> _EXERCISE_
Lay out the lines below as a JSON list of strings with one string per line, skipping blank lines and leaving the pictures out.

-------- GIVEN RECORDS

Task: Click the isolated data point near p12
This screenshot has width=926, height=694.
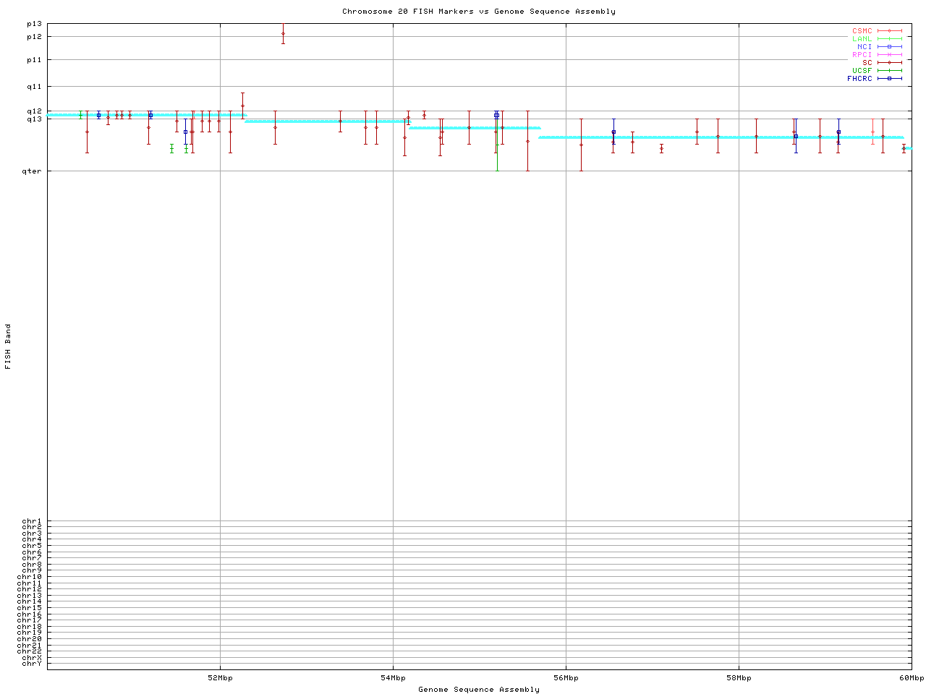Action: click(x=283, y=33)
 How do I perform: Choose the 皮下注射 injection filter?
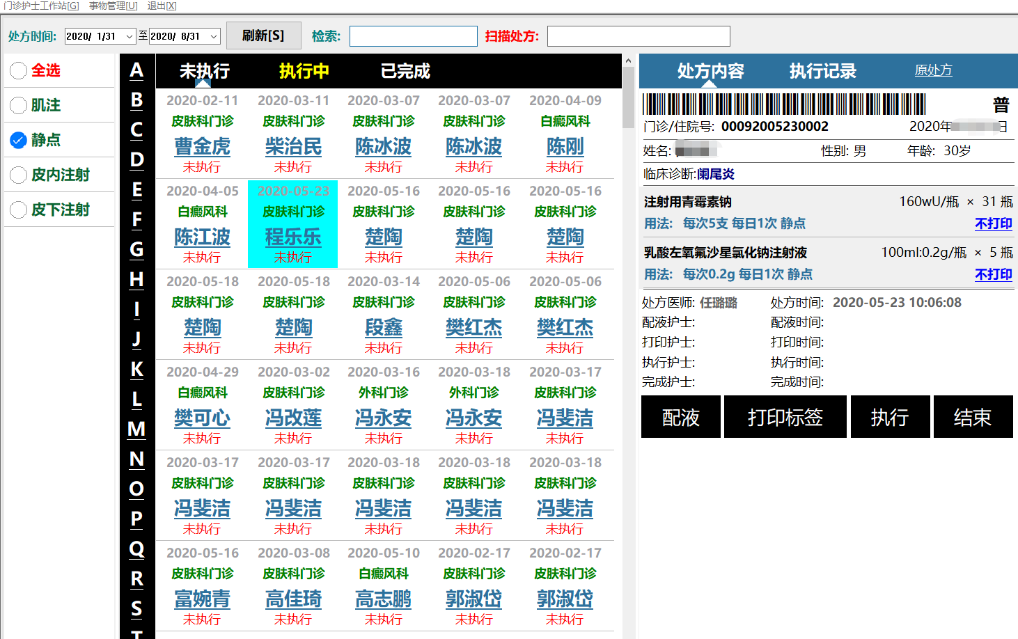[19, 210]
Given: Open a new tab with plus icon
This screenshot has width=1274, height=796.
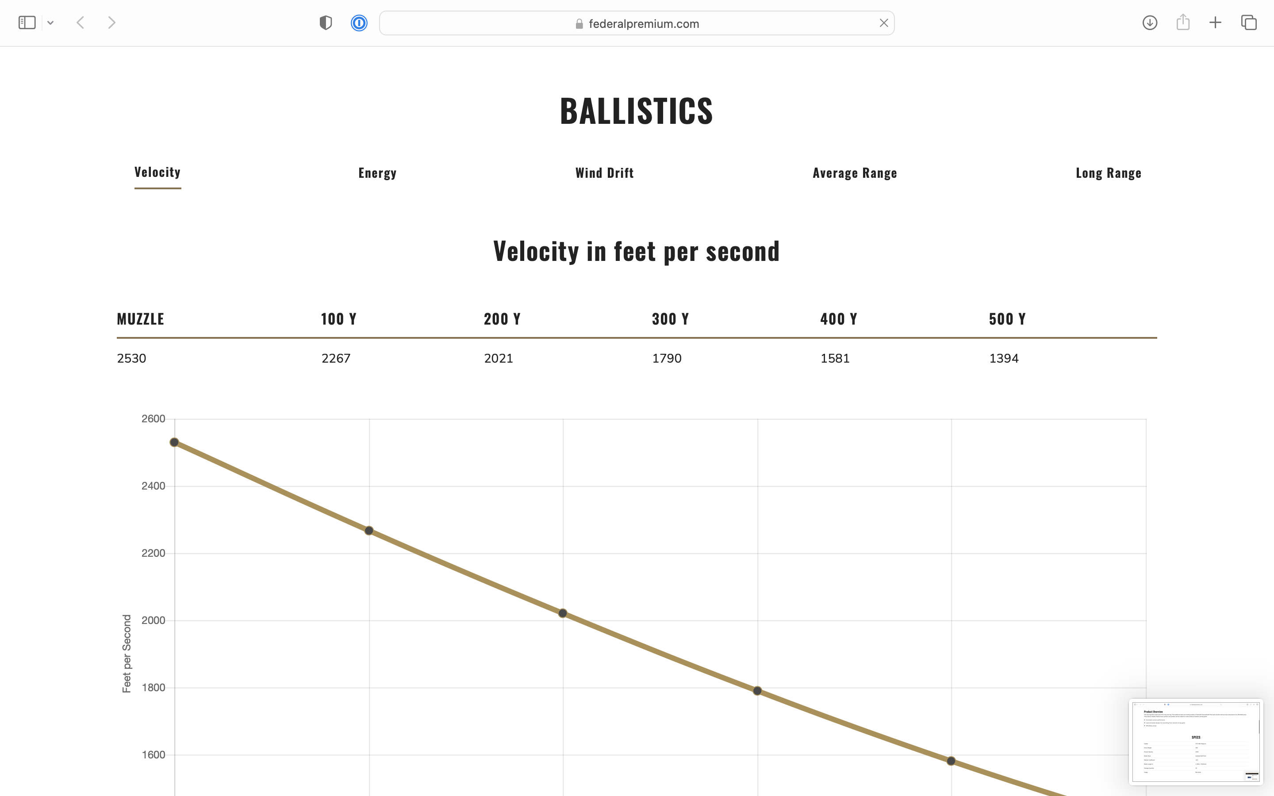Looking at the screenshot, I should point(1215,23).
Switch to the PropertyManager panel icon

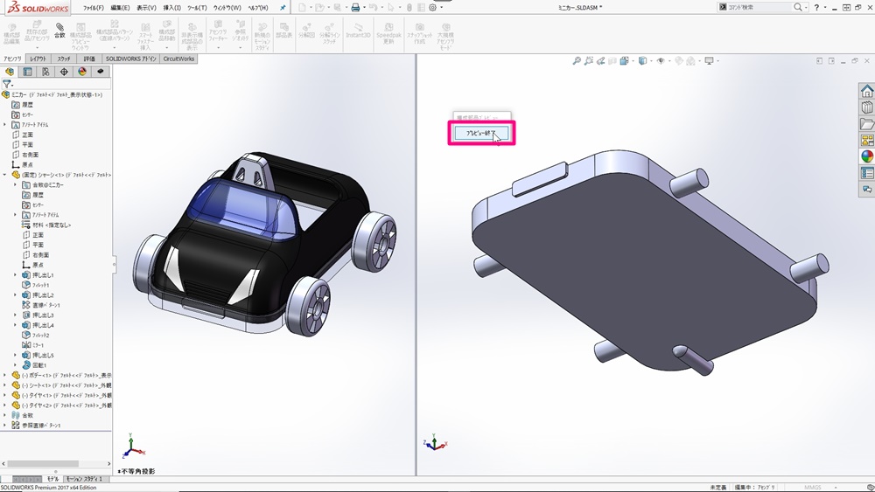[28, 72]
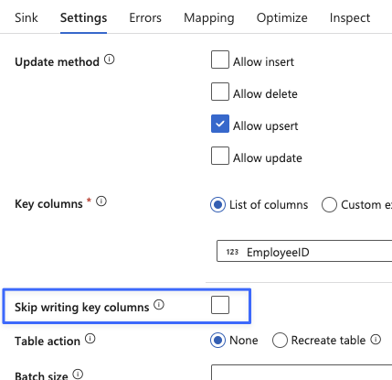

----------------

> _RESPONSE TO THE TASK_
[
  "Task: Click the isolated data point near p12",
  "This screenshot has width=926, height=694.",
  "Action: click(x=283, y=33)",
  " How do I perform: Choose the 皮下注射 injection filter?",
  "[19, 210]",
  "Given: Open a new tab with plus icon",
  "This screenshot has width=1274, height=796.",
  "Looking at the screenshot, I should point(1215,23).",
  "Switch to the PropertyManager panel icon",
  "[28, 72]"
]